[Instructions for the task] Beginning with the first line, please return the entries exactly through the line that contains "You are a GUI", and leave out all later lines.

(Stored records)
%%
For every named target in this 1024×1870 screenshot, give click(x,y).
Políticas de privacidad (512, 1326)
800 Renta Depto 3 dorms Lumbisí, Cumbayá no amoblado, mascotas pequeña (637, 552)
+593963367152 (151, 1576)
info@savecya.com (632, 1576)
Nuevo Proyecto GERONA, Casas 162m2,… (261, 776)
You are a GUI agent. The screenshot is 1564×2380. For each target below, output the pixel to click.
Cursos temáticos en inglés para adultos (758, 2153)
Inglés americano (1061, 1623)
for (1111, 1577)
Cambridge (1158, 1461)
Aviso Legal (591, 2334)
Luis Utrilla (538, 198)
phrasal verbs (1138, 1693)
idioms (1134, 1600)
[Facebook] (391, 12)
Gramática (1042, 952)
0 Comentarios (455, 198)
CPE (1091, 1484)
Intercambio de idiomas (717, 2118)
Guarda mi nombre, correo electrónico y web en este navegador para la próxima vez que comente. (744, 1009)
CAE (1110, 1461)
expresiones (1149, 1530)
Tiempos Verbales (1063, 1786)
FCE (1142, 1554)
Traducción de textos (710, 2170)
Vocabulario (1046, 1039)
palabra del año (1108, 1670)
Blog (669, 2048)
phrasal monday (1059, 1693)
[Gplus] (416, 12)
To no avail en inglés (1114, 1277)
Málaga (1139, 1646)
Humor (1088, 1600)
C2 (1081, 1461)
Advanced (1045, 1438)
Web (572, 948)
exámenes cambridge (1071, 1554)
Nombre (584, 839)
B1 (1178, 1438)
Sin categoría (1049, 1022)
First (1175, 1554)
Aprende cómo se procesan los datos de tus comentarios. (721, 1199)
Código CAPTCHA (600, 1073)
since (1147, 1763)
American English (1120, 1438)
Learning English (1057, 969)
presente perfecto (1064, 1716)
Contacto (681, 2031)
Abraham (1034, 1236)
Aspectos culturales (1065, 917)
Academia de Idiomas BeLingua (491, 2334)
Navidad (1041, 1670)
%%
[Response to the exercise]
For every named target in this 1024×1870 screenshot, give click(x,y).
Políticas de privacidad (512, 1326)
800 Renta Depto 3 dorms Lumbisí, Cumbayá no amoblado, mascotas pequeña (637, 552)
+593963367152 (151, 1576)
info@savecya.com (632, 1576)
Nuevo Proyecto GERONA, Casas 162m2,… (261, 776)
You are a GUI agent. The screenshot is 1564×2380. For each target below, output the pixel to click.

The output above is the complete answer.